When I grew up in the 30s and 40s, solitude was easily accessible. We had a quiet household, and I could always hide under a chair or, by the time I was 8 years old, in a tree. Our only “devices” were: a telephone, a radio (in a cabinet with a phonograph record player), a doorbell, and a clock which did nothing more than tell the time. The understanding that every individual on earth needed space and time “to wander off” was a given in our home, and we respected each other’s privacy.
Today I wonder how many younger people (with the exception of a few individualistic types like the Kaufmans) even begin to comprehend what solitude actually is, let alone want to pursue it. An astonishing amount of everyday life is social, groupy, organized, and pre-planned—frequently controlled by the detached stroke of a finger on a device.
I see people striding the park path outside our front door, with eyes and ears (or both) literally glued to whatever device at hand. Do they hear the mourning dove in the bush, or the sand hill cranes yodeling overhead in the clouds? Do they see the fat, pregnant buds on the chestnut tree a few feet from the path?

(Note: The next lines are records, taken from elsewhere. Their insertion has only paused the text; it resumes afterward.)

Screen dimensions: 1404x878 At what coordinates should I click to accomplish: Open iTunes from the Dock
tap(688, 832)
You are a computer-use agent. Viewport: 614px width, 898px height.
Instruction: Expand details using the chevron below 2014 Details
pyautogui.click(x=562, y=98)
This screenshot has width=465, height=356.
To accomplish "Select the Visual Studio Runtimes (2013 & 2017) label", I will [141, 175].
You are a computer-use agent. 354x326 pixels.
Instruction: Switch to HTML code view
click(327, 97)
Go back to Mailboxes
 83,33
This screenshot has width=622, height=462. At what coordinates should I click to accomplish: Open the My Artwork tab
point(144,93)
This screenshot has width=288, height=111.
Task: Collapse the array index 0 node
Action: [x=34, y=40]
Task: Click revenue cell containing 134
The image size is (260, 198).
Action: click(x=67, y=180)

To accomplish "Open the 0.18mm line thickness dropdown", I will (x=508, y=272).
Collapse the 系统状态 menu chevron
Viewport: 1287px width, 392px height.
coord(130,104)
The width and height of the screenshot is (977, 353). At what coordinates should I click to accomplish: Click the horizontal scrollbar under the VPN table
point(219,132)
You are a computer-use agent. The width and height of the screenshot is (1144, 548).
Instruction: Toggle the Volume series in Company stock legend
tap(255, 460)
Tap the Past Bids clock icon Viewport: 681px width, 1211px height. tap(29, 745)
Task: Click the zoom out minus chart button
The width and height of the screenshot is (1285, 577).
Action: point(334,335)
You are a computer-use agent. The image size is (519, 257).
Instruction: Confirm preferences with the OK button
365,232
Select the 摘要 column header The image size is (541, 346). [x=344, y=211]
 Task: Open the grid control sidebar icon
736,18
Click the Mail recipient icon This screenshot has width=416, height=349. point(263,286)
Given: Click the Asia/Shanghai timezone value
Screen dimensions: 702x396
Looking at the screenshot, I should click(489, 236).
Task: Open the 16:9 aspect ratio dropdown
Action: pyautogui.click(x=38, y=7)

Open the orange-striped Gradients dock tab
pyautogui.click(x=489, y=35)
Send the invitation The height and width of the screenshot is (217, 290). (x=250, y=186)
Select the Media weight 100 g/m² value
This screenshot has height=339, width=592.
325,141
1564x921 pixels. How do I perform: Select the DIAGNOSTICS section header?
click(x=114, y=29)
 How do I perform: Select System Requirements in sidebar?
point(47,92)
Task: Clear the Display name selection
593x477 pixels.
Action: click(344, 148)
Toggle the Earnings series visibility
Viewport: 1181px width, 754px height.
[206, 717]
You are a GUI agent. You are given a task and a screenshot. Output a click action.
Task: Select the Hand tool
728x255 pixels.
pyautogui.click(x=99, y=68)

When May wafts in, will the device-laden striders even bother to inhale and exclaim over the perfume of the French lilacs which abound in our neighborhood? Will the device-embellished ears be able (or even want!) to hear the fountain in our local pond, or the redwings nesting in the reeds beside our local lake?
Our park path is lovely, bordered by a nature preserve on the east side. It deserves strollers, as well as striders—some of whom may be hustling along for the sake of good health. Strollers like me also walk for health—soul health, which I happen to think is even more vital (and certainly more eternally valuable) than the beneficial aspect of body maintenance. Yet the majority of park users stride rather than stroll.
I often wonder what the present generation of activity-driven, device-dependent, socially-oriented individuals will do when they add a few years and the inevitable stresses of life to their résumés of non-stop everything—everything but substance for soul and spirit, that is. I visualize that an indescribable dryness will set in—a thirst which no material goods, or frenzy for social contacts and career advancements, will ever quench in a million years.
DRY, DRY, DRY! The absence of everything but perhaps a desire to “wander off”—without even beginning to fathom how that may be done! No turned upside down chair to hide under. No metaphorical tree. No hypothetical REBEL HEART sailboat. A park path perhaps, but not even the foggiest knowledge of how to stroll rather than stride on the path, with all ones senses attuned to the beautiful nature along the way.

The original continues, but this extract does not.